2019 Business Roundtable statement (181 CEOs) signaled a shift from shareholder primacy to serving all stakeholders.
Trust trends: people trust business more than government/media, especially their own employer (Edelman data cited in article).
Freeman’s key points (from the interview)
Start with purpose. Clarify: Who are we? Who are we for? Which societal issues naturally connect to our business model?
Stakeholders are linked systems. Shareholder returns depend on how well you treat customers, employees, suppliers, and communities.
Creativity drives stakeholder solutions. To unlock it, “turn people loose” (foster the arts, theater, music, creative writing); creativity rewires how we see problems.
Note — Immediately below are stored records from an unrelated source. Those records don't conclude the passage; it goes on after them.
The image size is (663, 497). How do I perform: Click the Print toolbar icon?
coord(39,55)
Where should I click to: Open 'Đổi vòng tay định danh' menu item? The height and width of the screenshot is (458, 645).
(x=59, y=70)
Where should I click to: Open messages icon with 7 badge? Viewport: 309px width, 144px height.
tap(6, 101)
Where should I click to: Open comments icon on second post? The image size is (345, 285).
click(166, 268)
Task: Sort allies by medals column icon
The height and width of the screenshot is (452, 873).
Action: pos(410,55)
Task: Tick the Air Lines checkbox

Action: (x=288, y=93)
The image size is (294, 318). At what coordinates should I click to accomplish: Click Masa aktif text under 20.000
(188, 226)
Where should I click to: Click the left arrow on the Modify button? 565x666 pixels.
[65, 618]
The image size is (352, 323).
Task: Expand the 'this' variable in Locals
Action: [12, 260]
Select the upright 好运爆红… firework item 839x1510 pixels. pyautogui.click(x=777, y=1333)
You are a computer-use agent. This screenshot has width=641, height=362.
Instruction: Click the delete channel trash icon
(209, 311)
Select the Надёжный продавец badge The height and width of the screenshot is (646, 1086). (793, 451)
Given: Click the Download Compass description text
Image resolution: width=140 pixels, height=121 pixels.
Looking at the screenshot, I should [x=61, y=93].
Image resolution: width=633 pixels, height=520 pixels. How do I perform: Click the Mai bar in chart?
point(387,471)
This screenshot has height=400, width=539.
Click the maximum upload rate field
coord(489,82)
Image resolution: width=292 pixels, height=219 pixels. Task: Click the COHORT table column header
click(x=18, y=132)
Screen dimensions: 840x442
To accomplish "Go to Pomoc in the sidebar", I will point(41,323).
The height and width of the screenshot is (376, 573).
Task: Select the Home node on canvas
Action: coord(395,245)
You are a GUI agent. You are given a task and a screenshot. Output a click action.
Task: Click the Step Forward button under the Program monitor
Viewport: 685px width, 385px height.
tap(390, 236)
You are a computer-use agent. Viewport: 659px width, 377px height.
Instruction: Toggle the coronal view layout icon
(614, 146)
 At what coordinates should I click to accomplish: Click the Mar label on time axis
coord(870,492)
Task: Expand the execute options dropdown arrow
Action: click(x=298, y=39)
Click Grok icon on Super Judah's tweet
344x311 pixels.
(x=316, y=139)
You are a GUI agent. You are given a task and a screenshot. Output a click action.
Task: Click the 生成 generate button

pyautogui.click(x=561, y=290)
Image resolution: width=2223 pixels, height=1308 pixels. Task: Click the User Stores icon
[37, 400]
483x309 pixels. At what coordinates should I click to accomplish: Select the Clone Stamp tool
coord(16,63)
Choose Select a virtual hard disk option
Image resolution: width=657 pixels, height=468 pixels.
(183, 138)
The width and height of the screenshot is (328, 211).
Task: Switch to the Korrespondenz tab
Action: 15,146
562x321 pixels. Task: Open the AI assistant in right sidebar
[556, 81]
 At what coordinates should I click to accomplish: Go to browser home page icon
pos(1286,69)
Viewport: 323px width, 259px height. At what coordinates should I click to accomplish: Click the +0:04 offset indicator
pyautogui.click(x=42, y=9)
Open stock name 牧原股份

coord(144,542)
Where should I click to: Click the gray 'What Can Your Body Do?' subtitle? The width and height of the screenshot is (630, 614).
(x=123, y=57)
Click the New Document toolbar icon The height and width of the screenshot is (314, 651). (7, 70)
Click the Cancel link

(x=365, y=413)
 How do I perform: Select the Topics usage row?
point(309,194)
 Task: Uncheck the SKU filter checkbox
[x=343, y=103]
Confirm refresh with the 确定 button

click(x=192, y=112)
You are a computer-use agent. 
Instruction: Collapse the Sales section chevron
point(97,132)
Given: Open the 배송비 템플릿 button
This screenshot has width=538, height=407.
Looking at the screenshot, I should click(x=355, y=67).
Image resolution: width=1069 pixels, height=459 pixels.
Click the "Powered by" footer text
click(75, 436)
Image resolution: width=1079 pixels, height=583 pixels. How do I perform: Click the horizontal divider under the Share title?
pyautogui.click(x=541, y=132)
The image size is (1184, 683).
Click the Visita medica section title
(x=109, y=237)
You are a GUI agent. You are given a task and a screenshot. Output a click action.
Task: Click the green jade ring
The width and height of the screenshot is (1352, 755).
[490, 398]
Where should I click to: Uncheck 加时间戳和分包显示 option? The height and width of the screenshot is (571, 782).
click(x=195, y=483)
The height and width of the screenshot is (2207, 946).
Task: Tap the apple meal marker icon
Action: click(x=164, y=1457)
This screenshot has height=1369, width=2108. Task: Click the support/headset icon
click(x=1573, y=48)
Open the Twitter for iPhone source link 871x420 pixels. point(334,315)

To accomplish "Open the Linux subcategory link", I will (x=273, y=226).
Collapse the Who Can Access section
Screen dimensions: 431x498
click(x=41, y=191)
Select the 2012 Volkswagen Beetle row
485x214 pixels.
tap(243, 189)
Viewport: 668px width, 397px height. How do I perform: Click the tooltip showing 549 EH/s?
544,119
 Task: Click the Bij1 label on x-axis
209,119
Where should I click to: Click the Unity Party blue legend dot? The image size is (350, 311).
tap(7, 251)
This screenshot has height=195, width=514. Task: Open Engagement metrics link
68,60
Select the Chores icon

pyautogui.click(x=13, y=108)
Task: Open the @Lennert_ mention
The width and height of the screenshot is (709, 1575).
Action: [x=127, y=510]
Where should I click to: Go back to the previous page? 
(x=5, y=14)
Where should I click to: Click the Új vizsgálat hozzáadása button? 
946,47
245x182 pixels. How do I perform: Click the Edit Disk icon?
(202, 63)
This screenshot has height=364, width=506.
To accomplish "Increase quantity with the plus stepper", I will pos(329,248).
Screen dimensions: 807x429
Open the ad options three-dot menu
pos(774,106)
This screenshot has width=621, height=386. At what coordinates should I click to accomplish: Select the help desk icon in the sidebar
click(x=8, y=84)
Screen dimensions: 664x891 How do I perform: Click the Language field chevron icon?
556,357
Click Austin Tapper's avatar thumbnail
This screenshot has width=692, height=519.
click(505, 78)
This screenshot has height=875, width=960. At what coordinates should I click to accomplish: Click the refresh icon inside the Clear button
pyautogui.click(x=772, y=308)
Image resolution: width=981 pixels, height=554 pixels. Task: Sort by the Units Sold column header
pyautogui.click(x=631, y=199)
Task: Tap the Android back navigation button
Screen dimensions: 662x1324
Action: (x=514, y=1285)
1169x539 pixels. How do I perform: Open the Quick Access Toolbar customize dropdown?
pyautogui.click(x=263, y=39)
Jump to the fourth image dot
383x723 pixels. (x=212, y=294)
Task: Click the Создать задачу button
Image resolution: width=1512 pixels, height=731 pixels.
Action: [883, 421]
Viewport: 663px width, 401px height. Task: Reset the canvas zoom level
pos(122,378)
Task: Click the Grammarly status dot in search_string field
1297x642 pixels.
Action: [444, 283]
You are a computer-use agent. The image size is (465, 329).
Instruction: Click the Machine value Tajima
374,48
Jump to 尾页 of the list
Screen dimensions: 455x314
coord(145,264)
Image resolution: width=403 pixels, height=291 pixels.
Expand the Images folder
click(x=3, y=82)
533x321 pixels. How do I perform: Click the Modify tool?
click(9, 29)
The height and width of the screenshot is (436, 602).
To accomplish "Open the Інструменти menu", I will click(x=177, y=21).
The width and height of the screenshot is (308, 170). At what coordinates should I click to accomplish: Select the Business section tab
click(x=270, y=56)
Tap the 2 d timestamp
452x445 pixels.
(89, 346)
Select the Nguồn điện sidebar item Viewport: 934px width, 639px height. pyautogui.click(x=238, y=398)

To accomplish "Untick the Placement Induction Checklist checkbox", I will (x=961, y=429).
Diversity = better ideas. Mixed teams + “creative friction” improve results; you can’t serve markets you don’t understand.
Listen to critics. “Behind every critic is a business idea.” Engage to spot product, model, or conduct improvements.
Collaboration as default. Treat relationships inside and outside the firm as “pure collaboration”—aim for win-win-win outcomes.
What’s changed in the narrative
Old story: business exists mainly to maximize shareholder value.
Emerging story: responsible capitalism where business is a societal institution expected to help tackle big problems (inequality, climate, mobility), while creating profit.
Practical playbook (how a firm would apply this)
Purpose map: Write a 1-page purpose that ties directly to customers, employees, suppliers, community, financiers; list 2–3 outcomes per stakeholder.
Stakeholder KPIs: For each group, define promises (e.g., product safety; living-wage jobs; on-time pay to suppliers; local impact) and track leading/lagging metrics.
Critic intake loop: Log issues raised by NGOs/customers/communities; review monthly for potential product or process changes.
Creativity time: Give teams 15 minutes/day for a creative habit (music, writing, sketching) or a weekly “creative lab” to reframe a live business constraint.
Diversity-to-market fit: Tie hiring and advancement to market needs (e.g., Morocco market → hire Moroccans/experts), then measure decision quality and market performance.
Quarterly “stakeholder audit”: Cross-functional meeting: what value did we create/erode for each group? What experiments fix gaps?
Fast links to course theories (use in essays)
Stakeholder Theory (Freeman): Joint value creation for all stakeholders; profit emerges from the system working well.
CSR vs. CSV vs. Stakeholders: CSR = responsibility add-on; CSV = align social value with competitive advantage; Stakeholder = design the whole business around multistakeholder value from the start.
Friedman vs. Freeman: Friedman (1970): maximize shareholder value within rules; Freeman: shareholders are one stakeholder—long-term returns depend on the rest.
Quotable lines (paraphrased for notes)
“Entrepreneurs don’t start businesses to maximize profit; they start because they’re on fire about an idea.”
“The amount of money you can make is a function of how you treat other stakeholders.”
“Behind every critic is a business idea.”
“Turn people loose to see differently.”
Discussion prompts
Where does your company/class project explicitly trade off one stakeholder for another? Can you redesign to create value for both?
What’s one critic you’ve dismissed—what product/process idea might be hiding there?
Which creative practice (music, theater, writing) would you pilot to boost team problem-solving?
One “less obvious but important” insight
Creativity isn’t a perk; it’s a governance mechanism. By institutionalizing creative practice, you systematically generate alternatives that dissolve false trade-offs among stakeholders.
Flashcard-ready bullets
Purpose ↔ Profit = interdependent.
Stakeholder system: customers, employees, suppliers, communities, financiers.
2019 BRT statement = public signal of paradigm shift.
Creativity + diversity → “pure collaboration,” better outcomes.
Critics as idea sources; build listening loops.